El gringo de la “cuadra”

Disfrutaba de mi adolescencia tranquila en épocas en que la ciudad aún nos permitía el “lujo” de jugar fútbol con los amigos en sus calles semi vacías. En uno de esos “partidos” pateé muy duro el balón y preciso voló hacia el ventanal de una casa enorme del barrio y lo rompió en mil pedazos. Para empeorar las cosas, el balón se quedó adentro de la casa.

Los habitantes de aquella mansión eran un misterio: sólo recuerdo que vivía un norteamericano “gigante”, de por lo menos 1.90, mono, poco cabello pero ya canoso, muy robusto, que se veía poco y que, según nos contaron después, era contratista de Ecopetrol y casado con una delicada y muy bonita dama santandereana.

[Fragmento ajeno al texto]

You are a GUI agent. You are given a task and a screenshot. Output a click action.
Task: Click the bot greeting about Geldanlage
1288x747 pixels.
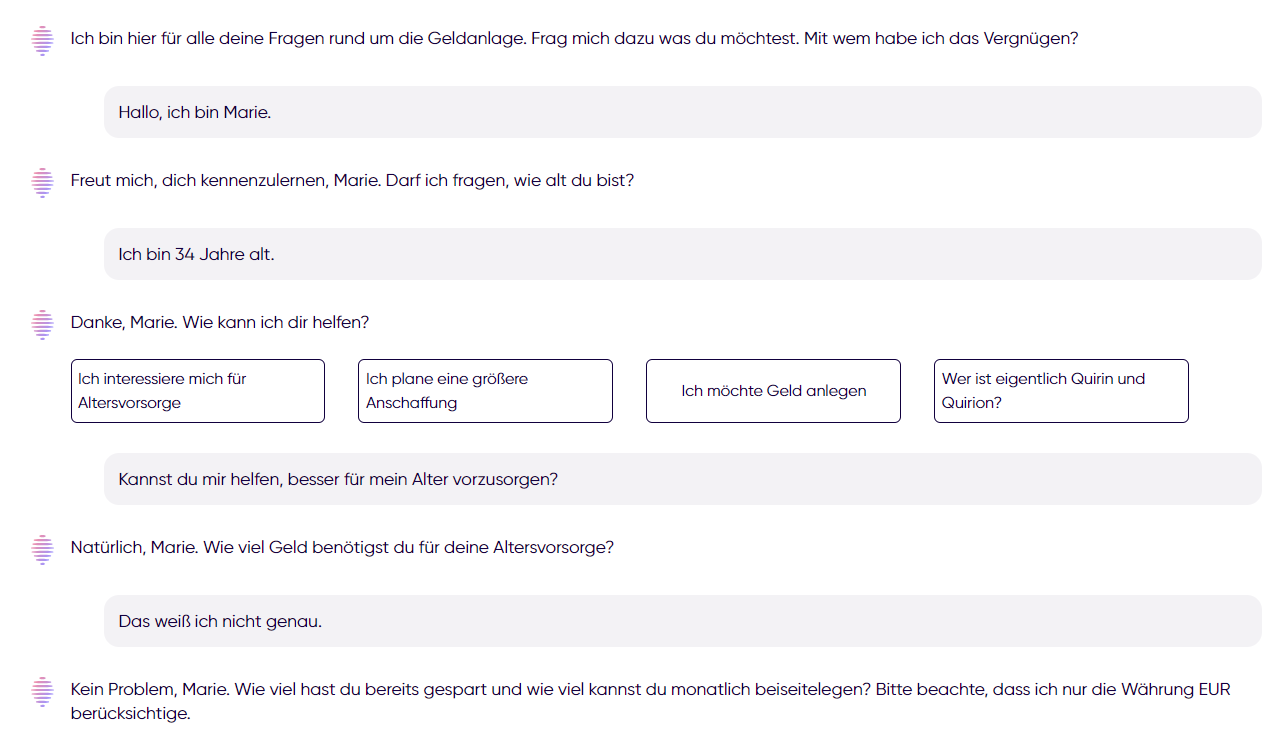pyautogui.click(x=574, y=39)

Al “gringo” (como les decimos acá a los que vienen de Estados Unidos) le teníamos miedo: no se le veía cara de buenos amigos, y además era realmente gigante.

Presionado entonces por los amigos (en un 90%) y por el afán de reconocer mi error y pagar -de alguna manera- por los daños causados, me armé de valor y fui a enfrentar las consecuencias de mi pie torcido.

Timbré a la puerta y preciso, estaba él allí. Le expliqué en mi decente Español que yo era quien había partido la ventana y que quería reclamar el balón y además pagar por el vidrio roto.

Entonces, contra todo pronóstico, el gigante rubio entró, me entregó el balón, y sin dejar de reconocer mi valor al “ponerle la cara” me dijo una frase que, más de 40 años después, no se me ha olvidado: “No te preocupes, yo también tengo hijos que parten ventanas“.